**What is expected**
Would you count how many lines of the material below hold the string "arrow"? Give only the number.
•••••
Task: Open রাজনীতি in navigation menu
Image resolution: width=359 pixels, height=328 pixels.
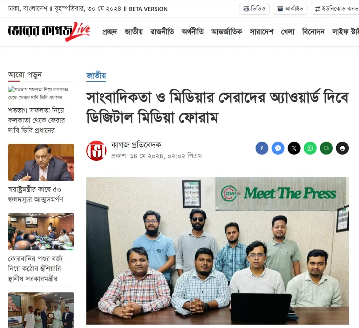Action: coord(162,32)
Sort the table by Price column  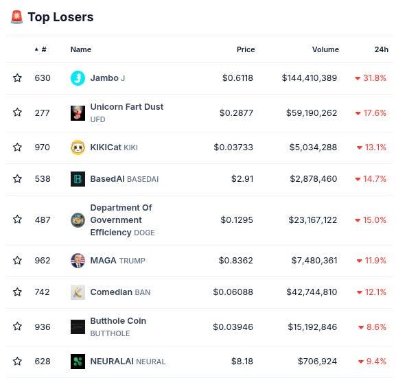click(x=246, y=49)
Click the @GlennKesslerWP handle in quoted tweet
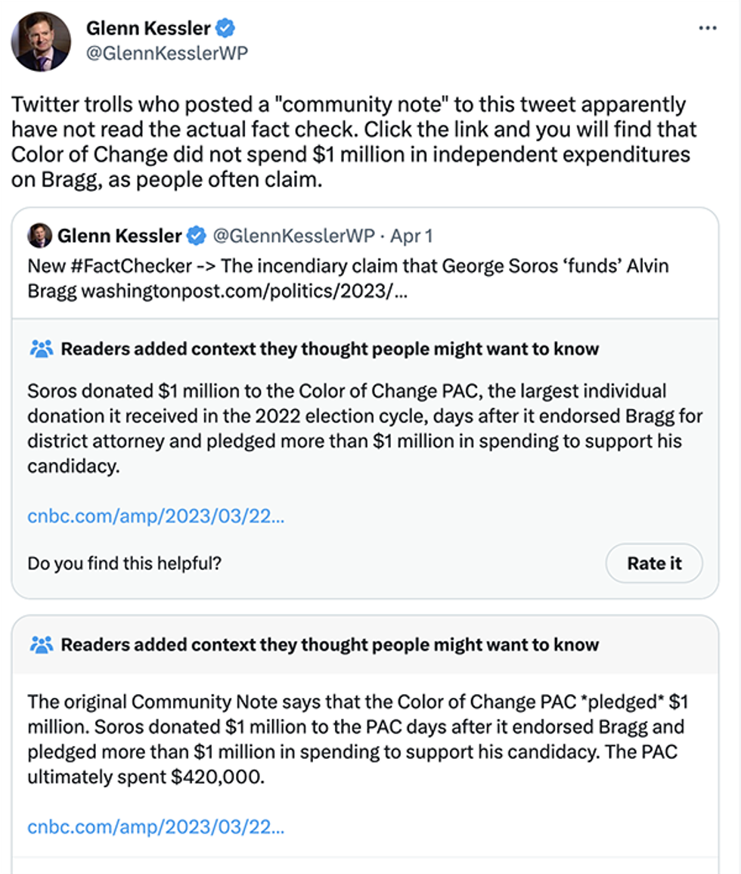Image resolution: width=741 pixels, height=874 pixels. click(x=293, y=236)
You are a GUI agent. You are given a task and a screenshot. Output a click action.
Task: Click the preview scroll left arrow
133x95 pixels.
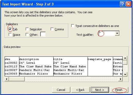7,79
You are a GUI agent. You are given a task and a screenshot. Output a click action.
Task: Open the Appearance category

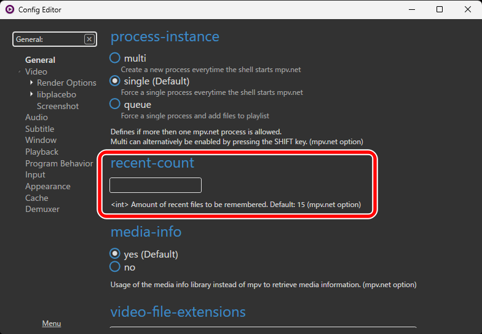tap(48, 186)
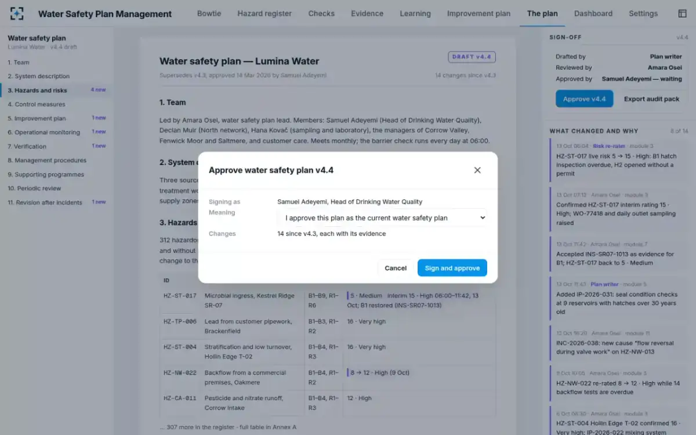696x435 pixels.
Task: Open the HZ-ST-017 risk re-rater change
Action: [617, 160]
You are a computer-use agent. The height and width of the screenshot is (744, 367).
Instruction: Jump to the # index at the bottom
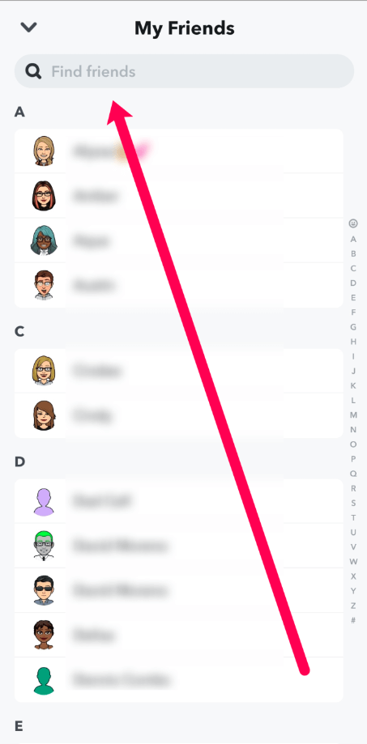[x=353, y=620]
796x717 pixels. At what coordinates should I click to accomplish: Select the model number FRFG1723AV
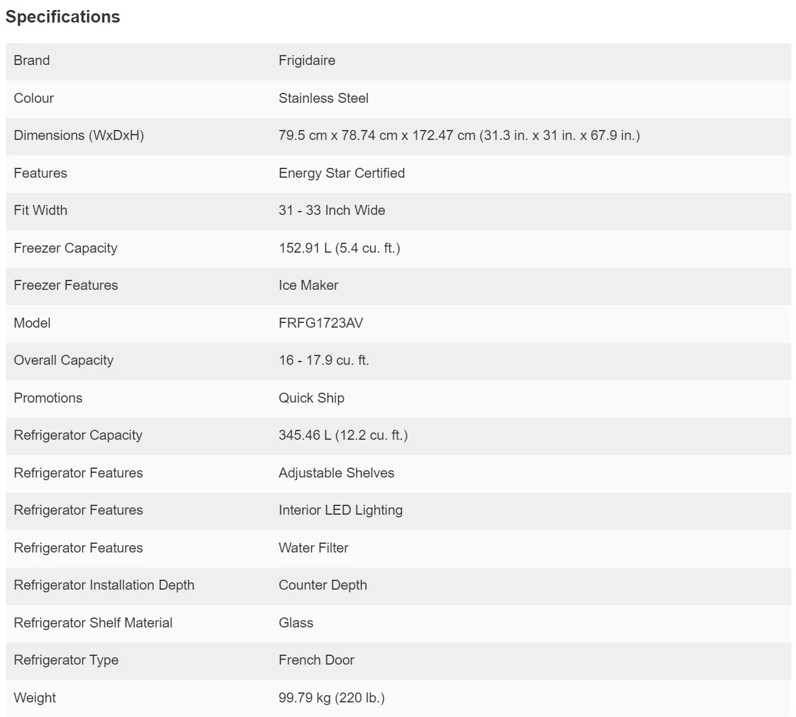coord(320,323)
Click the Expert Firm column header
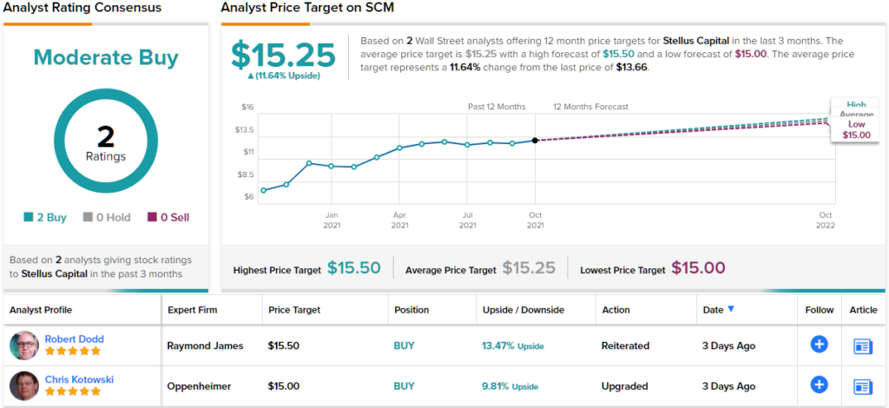This screenshot has width=889, height=408. pos(192,310)
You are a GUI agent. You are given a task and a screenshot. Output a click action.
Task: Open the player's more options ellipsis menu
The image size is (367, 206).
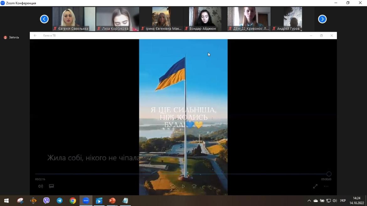[x=326, y=186]
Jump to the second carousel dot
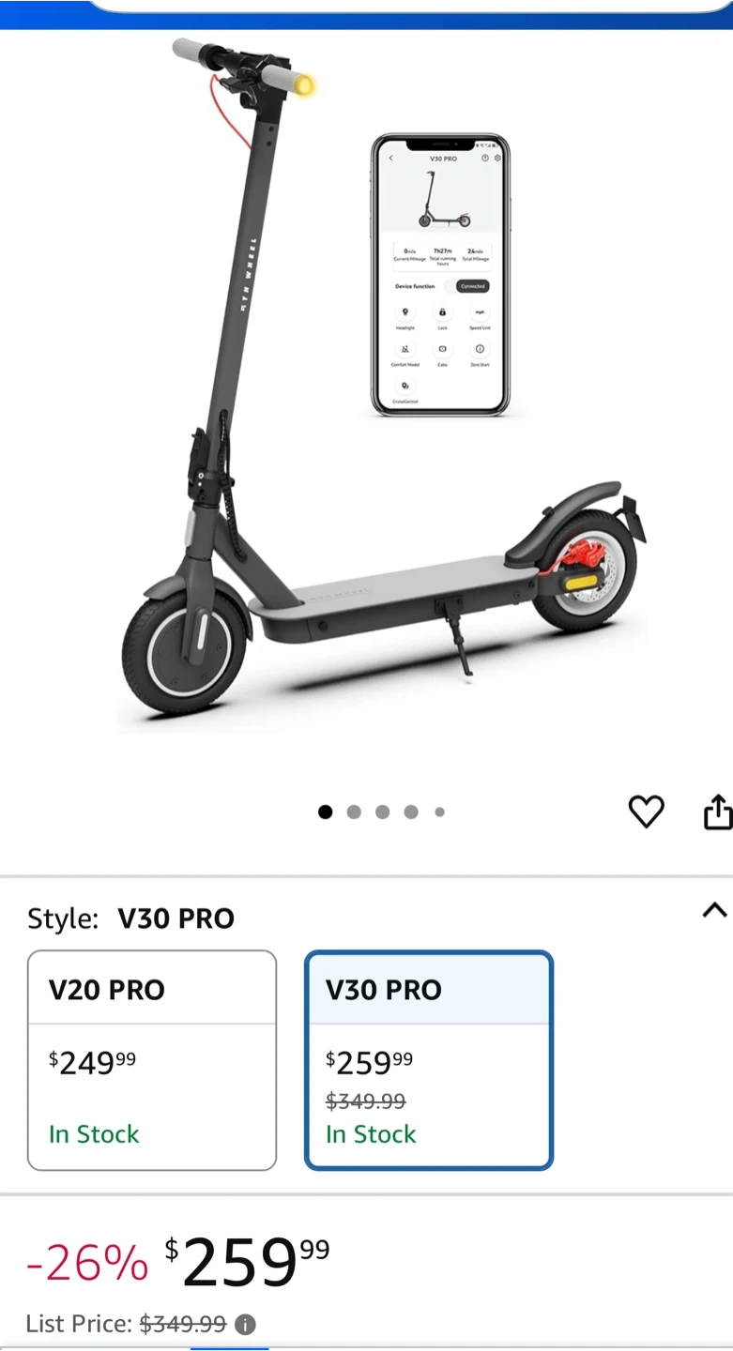This screenshot has width=733, height=1351. (x=354, y=812)
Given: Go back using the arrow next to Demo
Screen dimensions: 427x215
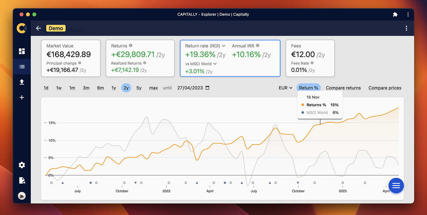Looking at the screenshot, I should click(x=38, y=28).
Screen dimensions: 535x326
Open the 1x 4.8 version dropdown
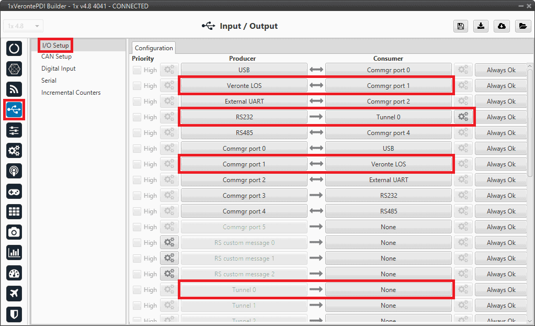[24, 26]
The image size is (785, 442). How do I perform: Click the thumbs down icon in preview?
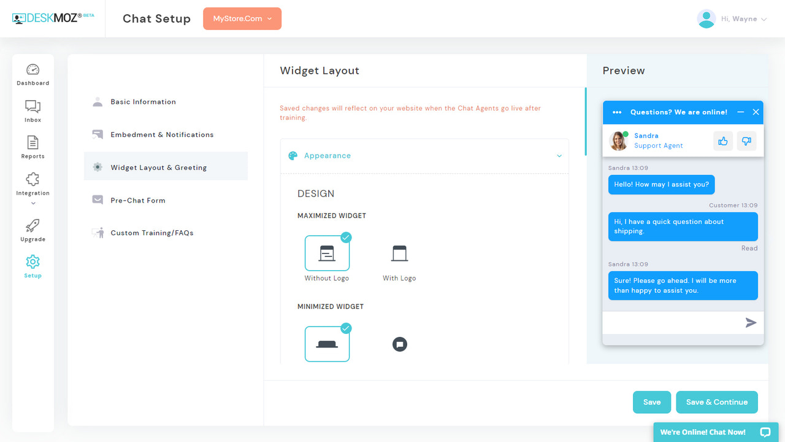pos(746,141)
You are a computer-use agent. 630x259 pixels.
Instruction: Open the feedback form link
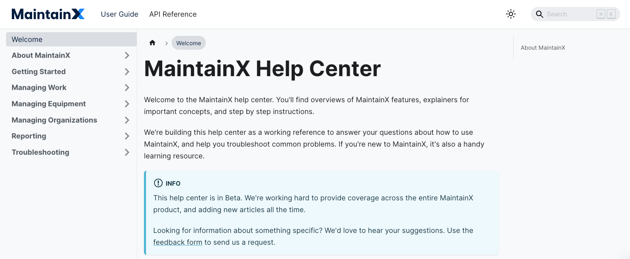pos(177,242)
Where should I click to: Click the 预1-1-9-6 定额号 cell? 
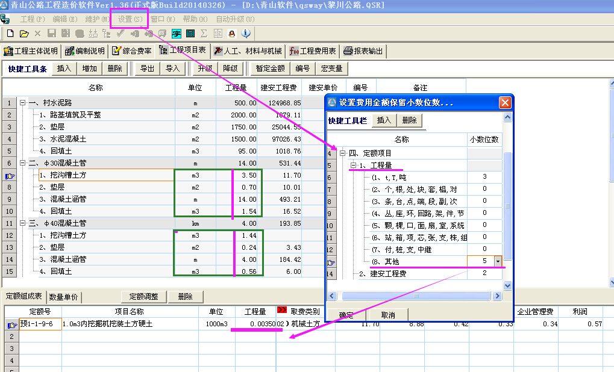click(x=40, y=324)
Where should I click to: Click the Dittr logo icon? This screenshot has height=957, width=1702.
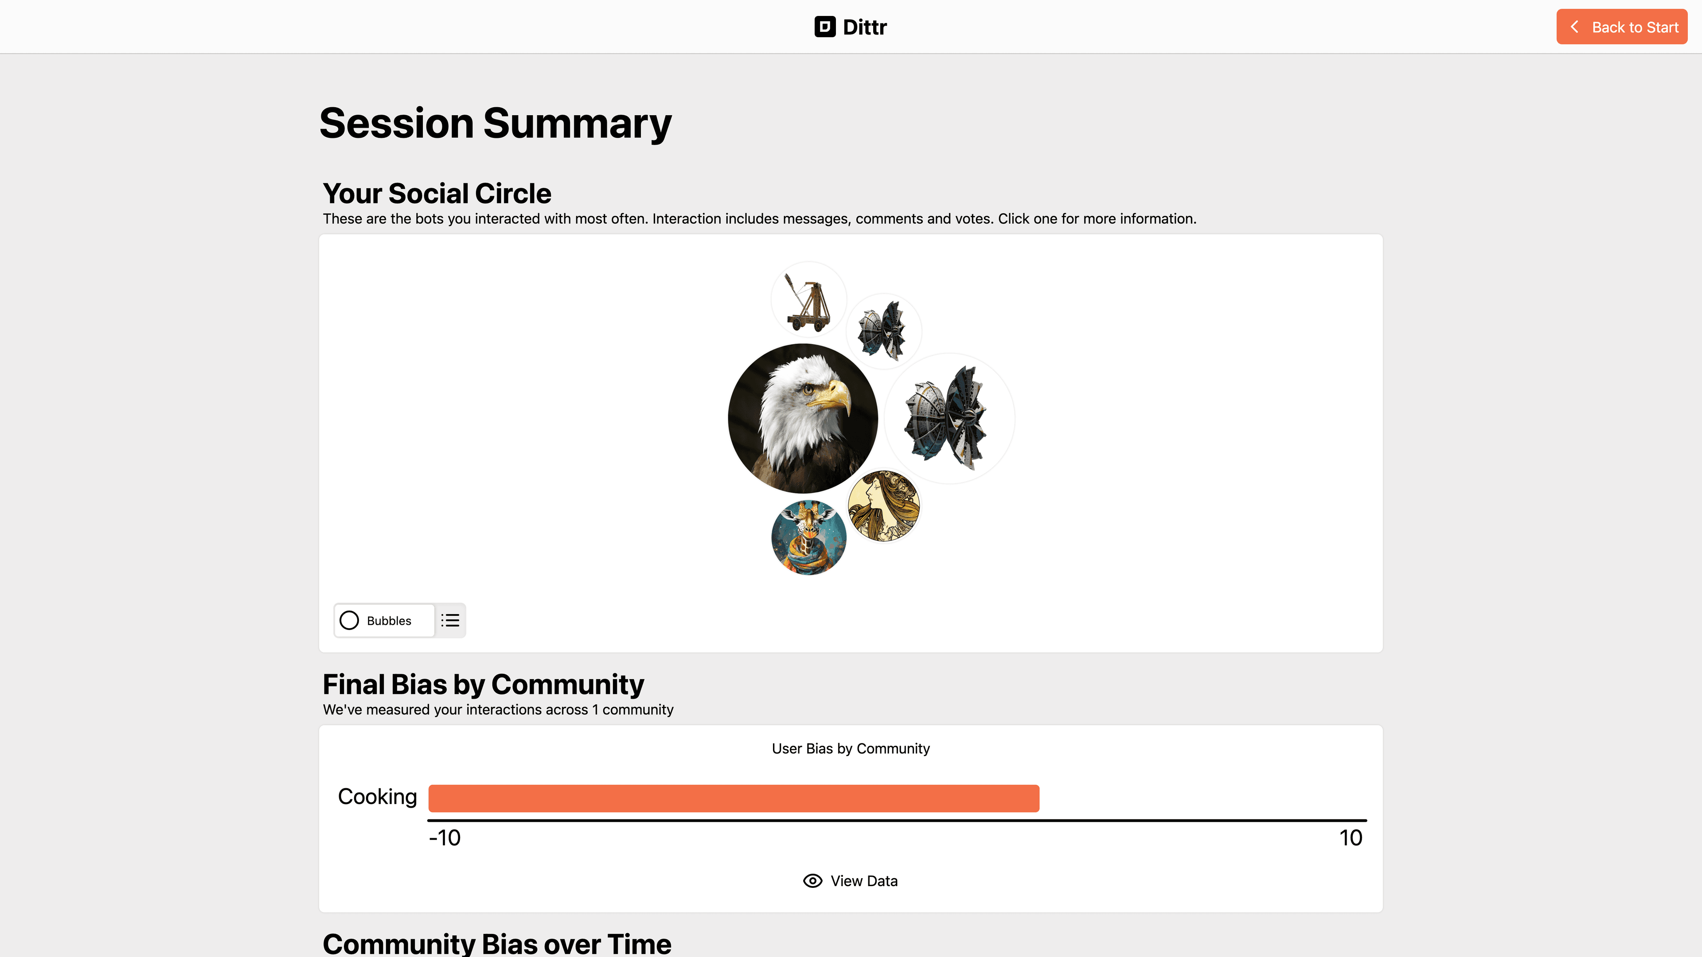click(x=825, y=27)
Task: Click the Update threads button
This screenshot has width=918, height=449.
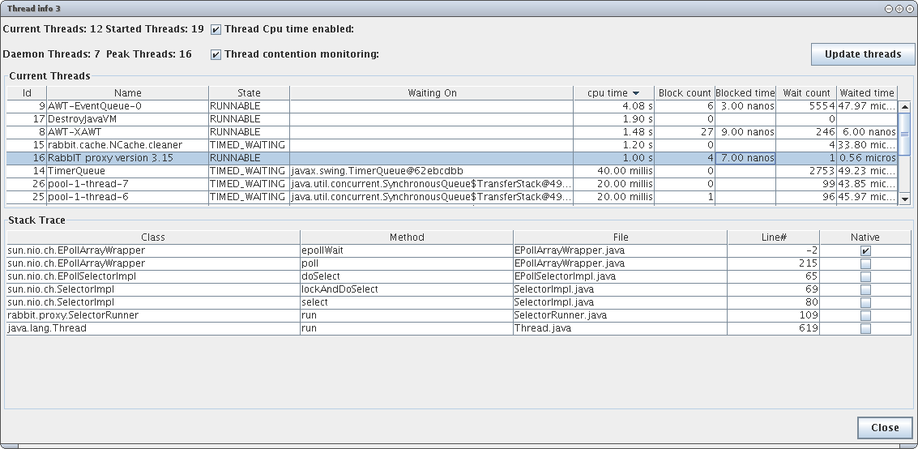Action: 862,53
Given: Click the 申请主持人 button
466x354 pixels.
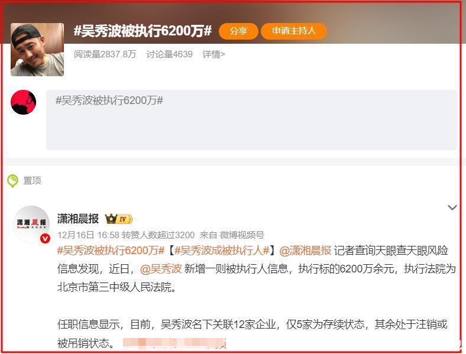Looking at the screenshot, I should [x=294, y=31].
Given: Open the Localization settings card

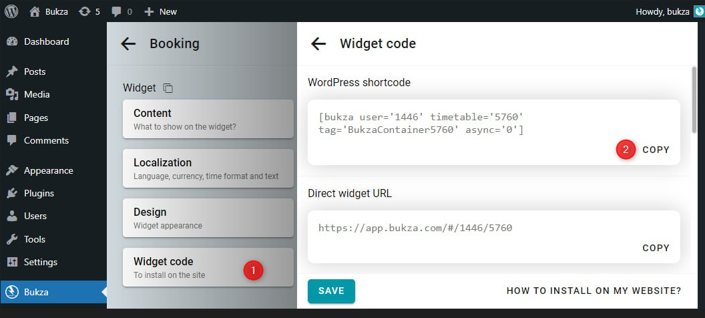Looking at the screenshot, I should pos(208,168).
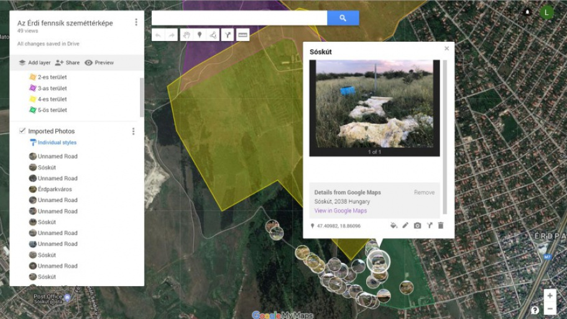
•••••
**Answer box**
2